JAKARTA, KOMPAS.com — Mantan anggota Dewan Perwakilan Rakyat Patrialis Akbar dinilai tidak layak menjadi hakim konstitusi. Patrialis dinilai memiliki rekam jejak yang buruk dan belum bisa disebut sebagai negarawan.
"Dari kapasitas, saya nilai dia (Patrialis) tidak layak menjadi hakim konstitusi," kata Alvon Kurnia Palma Ketua Badan Pengurus YLBHI saat jumpa pers terkait somasi kepada Presiden Susilo Bambang Yudhoyono di Jakarta, Selasa (6/8/2013).
YLBHI adalah salah satu organisasi yang tergabung dalam Koalisi Masyarakat Sipil Selamatkan MK (Koalisi-MK). Mereka menyampaikan somasi kepada Presiden agar pengangkatan Patrialis sebagai hakim konstitusi dibatalkan.
Alvon menyinggung berbagai persoalan ketika Patrialis menjabat Menteri Hukum dan HAM, seperti skandal sel mewah Artalyta Suryani alias Ayin hingga obral remisi bagi koruptor.
Meski demikian, Alvon dan anggota Koalisi-MK lainnya tidak fokus terhadap personal Patrialis.
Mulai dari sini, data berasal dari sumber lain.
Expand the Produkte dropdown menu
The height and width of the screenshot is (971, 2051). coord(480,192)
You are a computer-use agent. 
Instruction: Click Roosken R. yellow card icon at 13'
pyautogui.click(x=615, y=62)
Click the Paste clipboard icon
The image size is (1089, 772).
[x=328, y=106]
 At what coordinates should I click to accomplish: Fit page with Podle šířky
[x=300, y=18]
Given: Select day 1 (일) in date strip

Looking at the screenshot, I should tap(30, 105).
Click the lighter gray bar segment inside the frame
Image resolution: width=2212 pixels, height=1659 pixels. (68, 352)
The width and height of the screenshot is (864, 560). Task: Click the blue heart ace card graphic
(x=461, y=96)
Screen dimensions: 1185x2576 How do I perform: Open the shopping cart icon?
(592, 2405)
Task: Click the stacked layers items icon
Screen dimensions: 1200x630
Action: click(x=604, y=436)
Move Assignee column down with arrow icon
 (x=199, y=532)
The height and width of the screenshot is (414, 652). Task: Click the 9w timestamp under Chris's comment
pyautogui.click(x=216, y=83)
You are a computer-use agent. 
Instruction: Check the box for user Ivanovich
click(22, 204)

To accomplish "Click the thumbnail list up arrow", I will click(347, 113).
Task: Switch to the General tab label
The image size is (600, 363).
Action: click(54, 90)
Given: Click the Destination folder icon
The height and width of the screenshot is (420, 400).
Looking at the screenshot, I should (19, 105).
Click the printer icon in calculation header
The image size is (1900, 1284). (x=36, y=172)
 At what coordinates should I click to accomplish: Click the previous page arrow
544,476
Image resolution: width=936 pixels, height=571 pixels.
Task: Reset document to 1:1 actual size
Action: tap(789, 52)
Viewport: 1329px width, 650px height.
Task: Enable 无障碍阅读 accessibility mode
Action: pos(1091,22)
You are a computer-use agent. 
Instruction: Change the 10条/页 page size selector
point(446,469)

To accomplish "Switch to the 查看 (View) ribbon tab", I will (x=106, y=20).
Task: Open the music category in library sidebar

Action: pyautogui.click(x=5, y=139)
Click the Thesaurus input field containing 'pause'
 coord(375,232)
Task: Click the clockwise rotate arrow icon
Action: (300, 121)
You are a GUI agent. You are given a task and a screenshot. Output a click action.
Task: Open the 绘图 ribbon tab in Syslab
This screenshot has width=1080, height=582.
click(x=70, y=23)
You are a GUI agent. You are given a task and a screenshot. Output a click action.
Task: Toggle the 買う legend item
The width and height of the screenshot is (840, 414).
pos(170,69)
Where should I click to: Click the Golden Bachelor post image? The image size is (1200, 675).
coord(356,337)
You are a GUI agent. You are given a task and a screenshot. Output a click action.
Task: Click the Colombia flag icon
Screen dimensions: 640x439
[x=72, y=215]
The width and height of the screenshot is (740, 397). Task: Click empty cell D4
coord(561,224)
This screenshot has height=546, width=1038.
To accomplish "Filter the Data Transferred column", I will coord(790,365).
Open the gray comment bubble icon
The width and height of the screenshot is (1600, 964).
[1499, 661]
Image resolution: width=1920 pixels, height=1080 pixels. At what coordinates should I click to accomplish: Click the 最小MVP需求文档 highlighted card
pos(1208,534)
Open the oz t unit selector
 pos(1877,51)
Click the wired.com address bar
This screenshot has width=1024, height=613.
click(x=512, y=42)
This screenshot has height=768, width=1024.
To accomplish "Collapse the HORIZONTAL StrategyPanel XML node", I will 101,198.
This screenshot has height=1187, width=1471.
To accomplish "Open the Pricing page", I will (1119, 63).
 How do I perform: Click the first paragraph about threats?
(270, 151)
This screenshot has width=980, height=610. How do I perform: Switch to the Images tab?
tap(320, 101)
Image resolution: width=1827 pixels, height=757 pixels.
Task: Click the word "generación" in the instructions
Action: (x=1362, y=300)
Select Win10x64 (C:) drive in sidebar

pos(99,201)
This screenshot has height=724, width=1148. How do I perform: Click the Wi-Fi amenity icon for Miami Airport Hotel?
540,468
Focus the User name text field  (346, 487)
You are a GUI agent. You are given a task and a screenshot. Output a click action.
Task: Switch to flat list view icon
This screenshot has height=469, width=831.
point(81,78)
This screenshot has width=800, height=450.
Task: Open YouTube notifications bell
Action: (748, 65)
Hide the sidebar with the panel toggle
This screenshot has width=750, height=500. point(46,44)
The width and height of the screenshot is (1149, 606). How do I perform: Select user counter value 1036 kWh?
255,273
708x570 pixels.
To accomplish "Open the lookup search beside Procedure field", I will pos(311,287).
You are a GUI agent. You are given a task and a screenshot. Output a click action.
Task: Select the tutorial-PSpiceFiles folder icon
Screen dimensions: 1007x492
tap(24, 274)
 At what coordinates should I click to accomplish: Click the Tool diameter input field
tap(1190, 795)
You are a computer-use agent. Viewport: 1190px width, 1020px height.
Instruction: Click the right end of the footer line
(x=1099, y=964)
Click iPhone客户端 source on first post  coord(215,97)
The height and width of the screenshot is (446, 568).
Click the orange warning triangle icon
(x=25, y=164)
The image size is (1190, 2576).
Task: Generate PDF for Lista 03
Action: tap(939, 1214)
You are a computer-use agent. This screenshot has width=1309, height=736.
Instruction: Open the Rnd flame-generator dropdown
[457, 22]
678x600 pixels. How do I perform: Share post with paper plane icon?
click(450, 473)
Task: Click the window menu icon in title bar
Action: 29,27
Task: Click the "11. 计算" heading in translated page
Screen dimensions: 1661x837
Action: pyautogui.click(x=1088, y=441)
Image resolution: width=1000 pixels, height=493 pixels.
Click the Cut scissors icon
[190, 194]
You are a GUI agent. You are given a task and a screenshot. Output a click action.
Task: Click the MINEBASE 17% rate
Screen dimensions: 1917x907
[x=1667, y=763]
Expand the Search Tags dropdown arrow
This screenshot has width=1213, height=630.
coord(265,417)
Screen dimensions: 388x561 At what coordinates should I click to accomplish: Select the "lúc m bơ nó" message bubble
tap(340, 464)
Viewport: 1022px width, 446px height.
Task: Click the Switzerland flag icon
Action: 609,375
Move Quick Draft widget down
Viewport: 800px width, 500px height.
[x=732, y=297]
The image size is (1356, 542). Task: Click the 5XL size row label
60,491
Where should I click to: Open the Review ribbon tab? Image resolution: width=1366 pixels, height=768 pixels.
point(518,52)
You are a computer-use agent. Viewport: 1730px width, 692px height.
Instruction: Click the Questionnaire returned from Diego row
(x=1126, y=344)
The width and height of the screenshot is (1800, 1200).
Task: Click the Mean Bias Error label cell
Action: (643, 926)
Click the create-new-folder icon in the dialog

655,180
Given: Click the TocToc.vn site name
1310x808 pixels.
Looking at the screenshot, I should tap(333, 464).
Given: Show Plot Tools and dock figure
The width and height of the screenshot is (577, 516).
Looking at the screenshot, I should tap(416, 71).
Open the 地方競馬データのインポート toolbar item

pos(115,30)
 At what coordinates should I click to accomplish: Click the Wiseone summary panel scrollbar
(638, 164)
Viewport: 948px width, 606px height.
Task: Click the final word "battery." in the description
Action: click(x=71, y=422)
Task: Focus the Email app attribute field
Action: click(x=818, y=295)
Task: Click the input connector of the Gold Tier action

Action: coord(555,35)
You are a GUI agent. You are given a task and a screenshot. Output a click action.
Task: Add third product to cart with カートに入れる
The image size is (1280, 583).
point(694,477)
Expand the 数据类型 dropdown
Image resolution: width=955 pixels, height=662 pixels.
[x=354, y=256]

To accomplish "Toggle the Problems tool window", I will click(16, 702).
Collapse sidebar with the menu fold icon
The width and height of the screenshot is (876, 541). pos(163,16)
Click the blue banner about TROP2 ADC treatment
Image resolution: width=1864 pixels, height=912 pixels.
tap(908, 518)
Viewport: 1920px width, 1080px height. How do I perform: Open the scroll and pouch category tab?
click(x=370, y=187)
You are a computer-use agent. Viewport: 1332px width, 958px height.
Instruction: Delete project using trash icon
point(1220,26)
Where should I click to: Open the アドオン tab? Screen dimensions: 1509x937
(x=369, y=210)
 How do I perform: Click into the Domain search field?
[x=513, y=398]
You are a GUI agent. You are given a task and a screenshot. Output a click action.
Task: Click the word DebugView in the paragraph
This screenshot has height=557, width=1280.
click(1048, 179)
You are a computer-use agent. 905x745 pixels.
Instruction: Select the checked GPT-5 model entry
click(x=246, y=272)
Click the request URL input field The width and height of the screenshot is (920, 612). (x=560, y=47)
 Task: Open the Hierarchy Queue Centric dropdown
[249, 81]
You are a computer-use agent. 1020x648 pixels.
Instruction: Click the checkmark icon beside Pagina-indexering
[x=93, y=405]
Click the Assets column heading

Mereka lebih menyoroti pengangkatan Patrialis sebagai hakim konstitusi oleh Presiden yang dianggap tidak sesuai prosedur atau melanggar Undang-Undang Nomor 8 Tahun 2011 tentang MK.
Mereka mengutip penjelasan Pasal 18 UU MK yang disebutkan bahwa calon hakim konstitusi dipublikasikan di media massa, baik cetak maupun elektronik, sehingga masyarakat mempunyai kesempatan untuk ikut memberi masukan atas calon hakim yang bersangkutan. Alvon menyayangkan, sebelum mengangkat Patrialis, Presiden tidak terlebih dulu menyampaikannya kepada publik.
Koalisi-MK menganggap pemilihan hakim konstitusi yang catat hukum, tidak transparan, tidak akuntablel, dan tanpa partisipasi publik bisa merusak kredibilitas MK nantinya. Padahal, peran MK sangat penting.
"Bisa jadi upaya menyelundupkan hakim MK bagian dari melemahkan MK secara internal. Presiden bisa dicurigai sebagai orang yang mencoba menumpulkan MK dengan menempatkan orang yang dipilih secara tidak transparan dan partisipatif," kata Erwin dari Indonesia Legal Roundtable.
Febridiansyah dari Indonesia Corruption Watch berharap Presiden berjiwa besar dengan membatalkan pengangkatan Patrialis. Jika tidak, pihaknya akan mengajukan gugatan ke Pengadilan Tata Usaha Negara.
Seperti diberitakan, Presiden telah menerbitkan Keputusan Presiden Nomor 87/P Tahun 2013 tertanggal 22 Juli 2013 yang memberhentikan dengan hormat Achmad Sodiki dan Maria Farida Indrati sebagai hakim konstitusi. Presiden lalu mengangkat kembali Maria. Selain itu, diangkat juga Patrialis untuk menggantikan Achmad.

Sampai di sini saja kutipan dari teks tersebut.